FANATİKLER DE SERGİDE
Öyle ya da böyle sinema sevgisinin fanatiklikle de kesiştiği noktalar var. Serginin sürprizlerinden biri de üç efsane oyuncunun, Türkan Şoray, Filiz Akın ve Yılmaz Güney'in fanatik seyircilerini bizimle tanıştıracak olması. Onların gözünden bakacağız bu efsane isimlere. Sergi için bir de film hazırlanıyor. İçinden sinema seyircisi ve salonunun geçtiği 50'ye yakın Türk filminden oluşturulan kolaj film için Turan "Bu sahneler 1950'li yıllardan bugüne sinema ve seyirci tarihine ait önemli bir belge niteliğinde" diyor.
GÖKHAN AKÇURA: 12 EYLÜL, SİNEMAYI GÜZEL BİR ANI OLMAKTAN ÇIKARDI
- Hazırladığınız sergi sinema- seyirci ilişkisine odaklanıyor. Acaba sinema tarihi içerisinde seyirci nerede duruyor?
- Seyirci kıyıda duruyor. Onun fikirlerini, isteklerini, arzularını pek dikkate alan olmamış. Türkiye sinema tarihine baktığımızda, seyirciye sadece bilet aldığı ölçüde önem verildiğini görüyoruz. Sinemalara kaç kişi geldiği hakkında yapılmış istatistikler var. Ama sadece seyircinin sayısı ile ilgilenilmiş. Daha 1960'larda Nijat Özön'ün yazdığı bir makaleyi hatırlıyorum. Seyircinin sinema endüstrisinin can damarı olmasına rağmen; sinemacıların o günlere kadar "Bu izleyicinin yapısı, gelişimi, eğilimleri vb." gibi konuları hiç mi hiç incelemediklerini yazıyordu. Ne yapıyorlardı peki? Filmlerinin izleyiciyi avlayacağını sandıkları 'formül'ler bulmaya çalışıyorlardı. Peki şimdilerde değişti mi bu durum? Pek bir şey değişmedi derim. Şimdi de seyirci denilince 'box office' sonuçlarını öğrenmek birçok sinemacı için yeterli oluyor.
--*--
Yukarıdaki sinema ile seyirci ilişkisini ele alan metni, son cümlesinin ardından kaldığı yerden sürdürün.

*Sağlanan malzeme*
--*--
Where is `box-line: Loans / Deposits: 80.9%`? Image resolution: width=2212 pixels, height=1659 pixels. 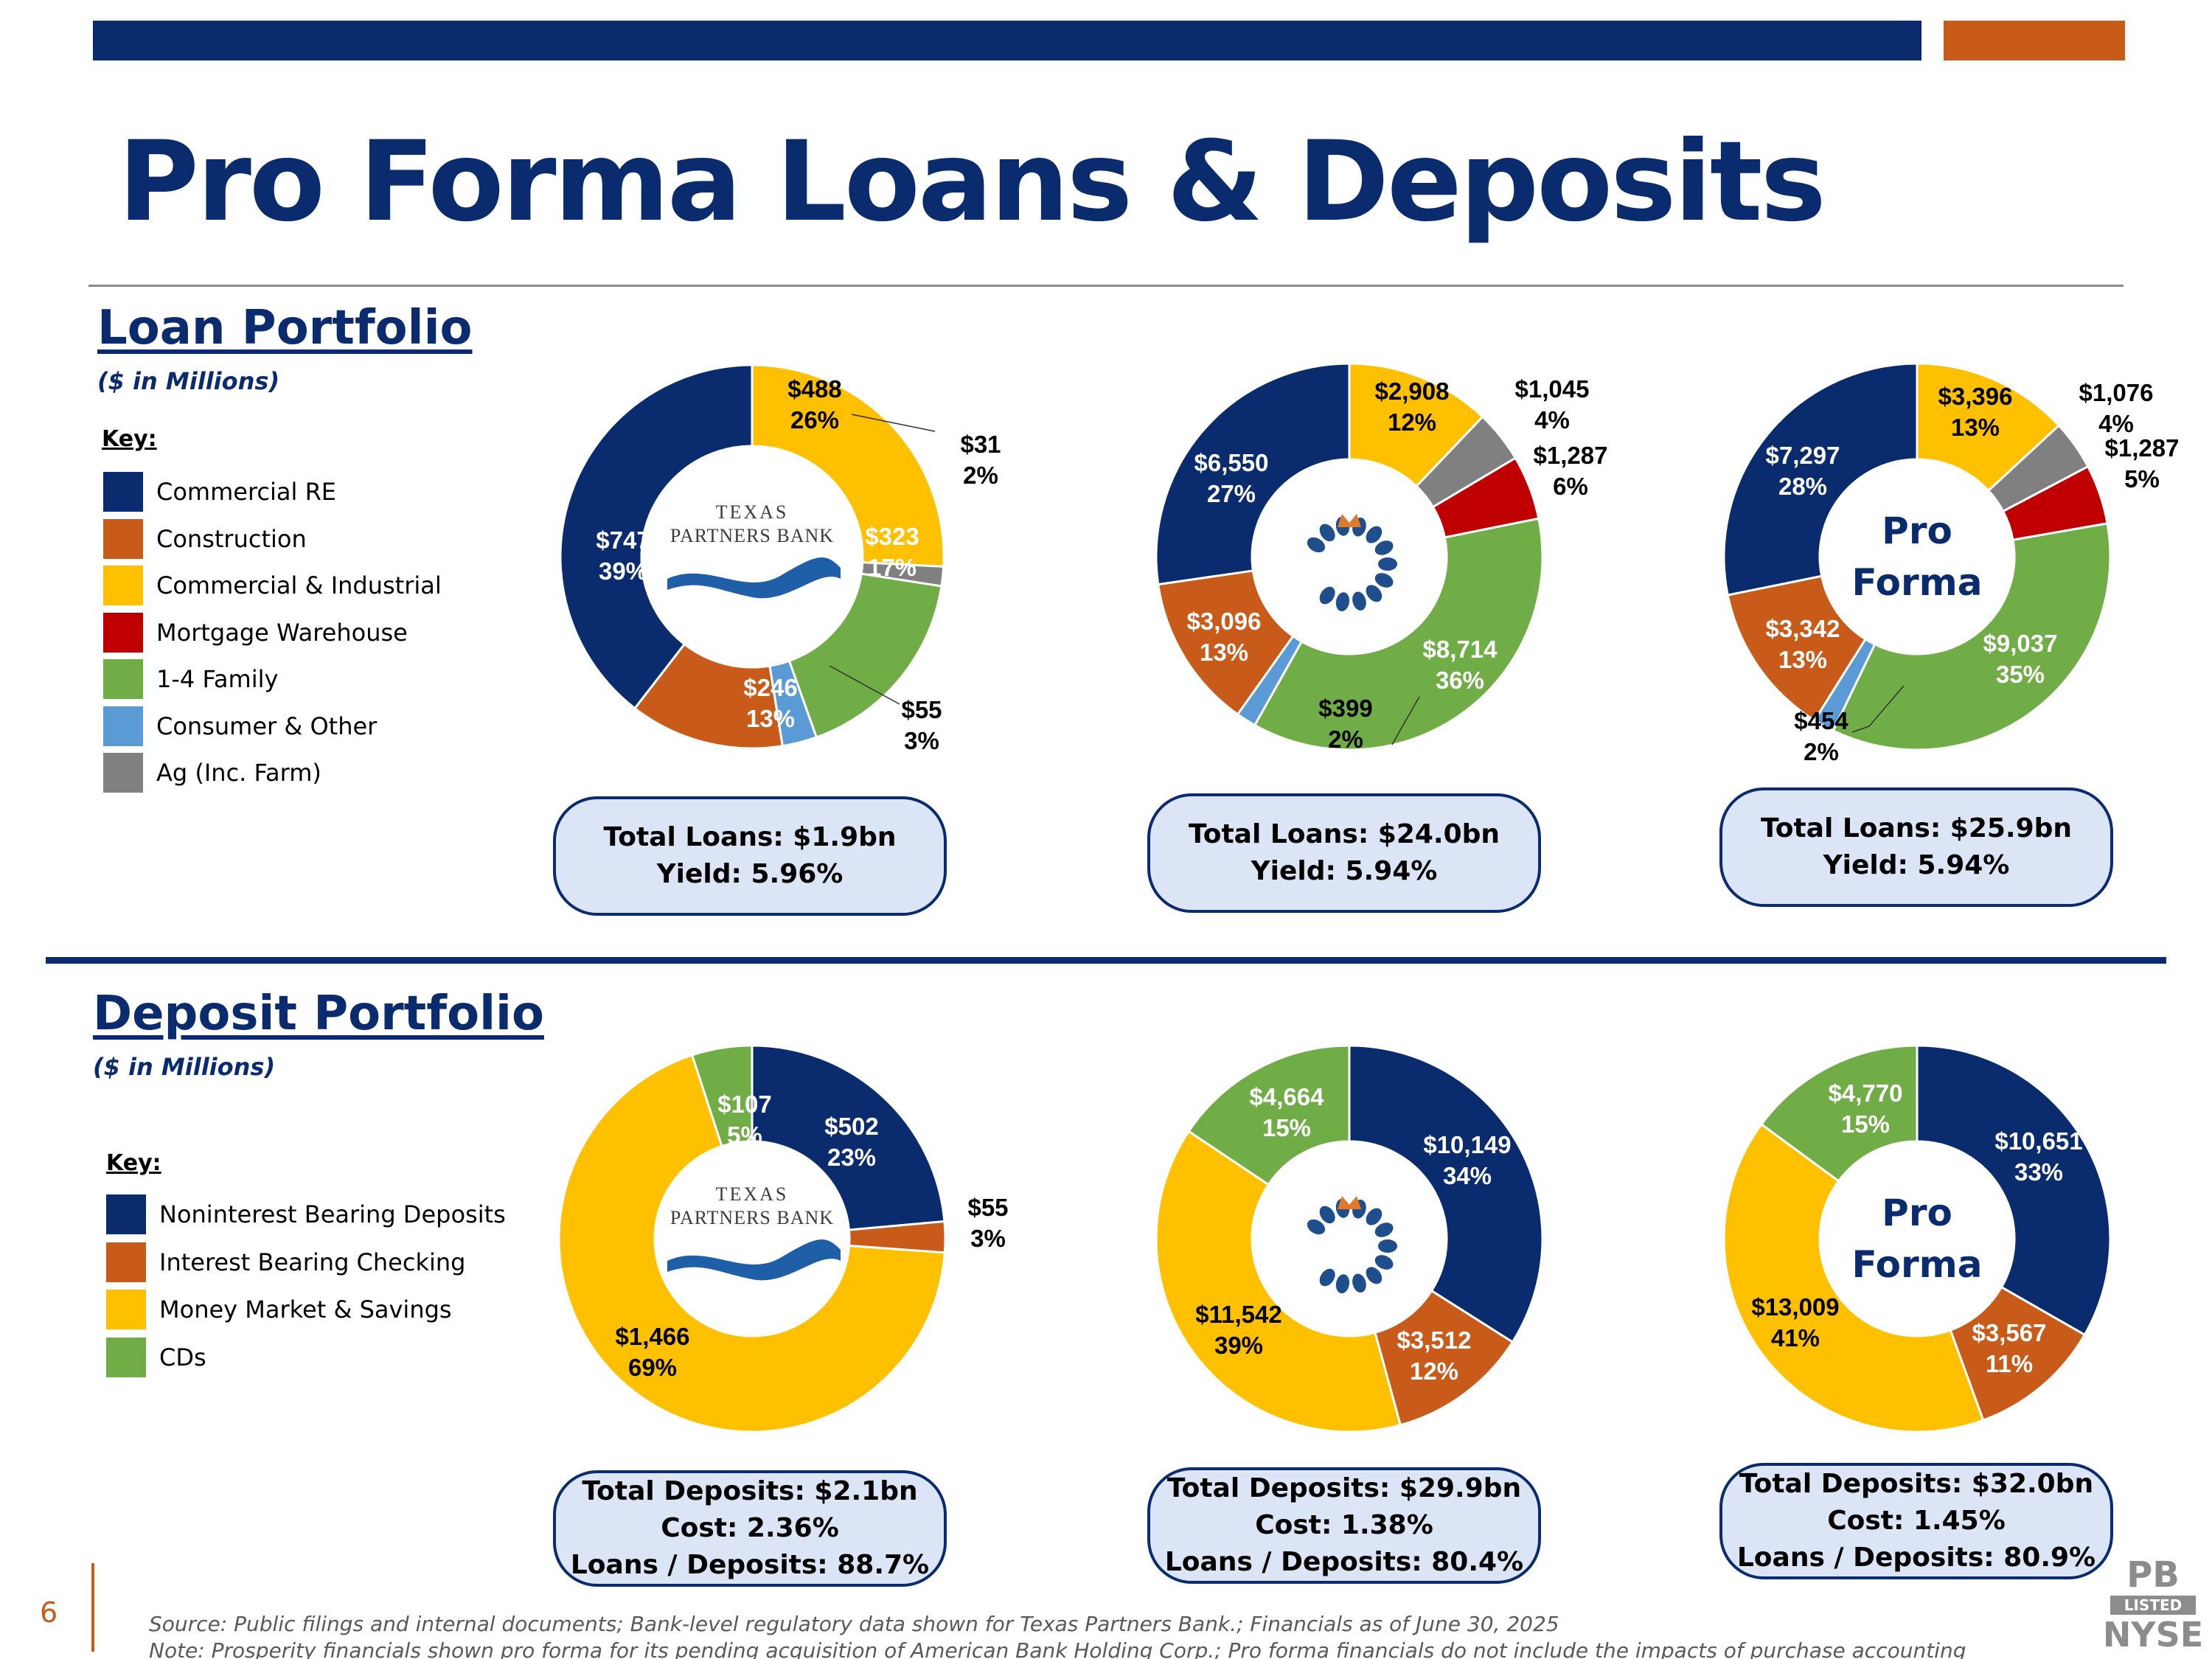
box-line: Loans / Deposits: 80.9% is located at coordinates (1916, 1558).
--*--
*Sonuç*
- Günümüzde sinemayla, ya AVM'lerdeki sinema salonları ya da evlerdeki büyük ekranlar, tabletler üzerinden bir ilişki kurma eğilimi var. Acaba seyircilerin sinema ilişkisi nasıl bir değişim gösterdi?
- Bir gözlem olarak şunları söyleyebilirim. Hazırladığımız serginin çalışmaları sırasında, elimizde seyircilerle ilgili araştırma ve incelemeler olmadığından, katalog için uzunca bir yazı hazırladık. Anılarında sinema seyircisi olduğu günlerle ilgili bir şeyler yazmış birçok yazar, oyuncu, sanatçıdan, Osmanlı'dan başlayarak 1980'li yıllara kadar birçok otobiyografik kitapta seyirci olarak yapılmış sinema gözlemlerini derledik. Ama dikkat isterim. 1980'li yıllara kadar. Çünkü sonrası yok. Önce seks filmleri furyası, arkasından 12 Eylül'ün karanlık yılları sinemayı 'güzel bir anı' olmaktan çıkardı. Sonra televizyon, video, DVD girdi devreye. Bugün artık kimse anılarını yazarken 'sinema anısı' yazmıyor. Çünkü sinema o eski sihirli, özel, görkemli eğlencelik olmaktan çıktı. Aslında şimdilerde bilgisayar, tablet, DVD oynatıcısı, televizyon ve arada sırada sinema salonunda çok daha fazla film izliyoruz. Ama artık sinema sıradan, gündelik bir olgu haline geldi.
- Türkan Şoray, Yılmaz Güney gibi sinemamızın birçok starlarıyla seyircinin kurduğu ilişkiyi nasıl tanımlamalı. Onları bu kadar efsane yapan neydi sizce?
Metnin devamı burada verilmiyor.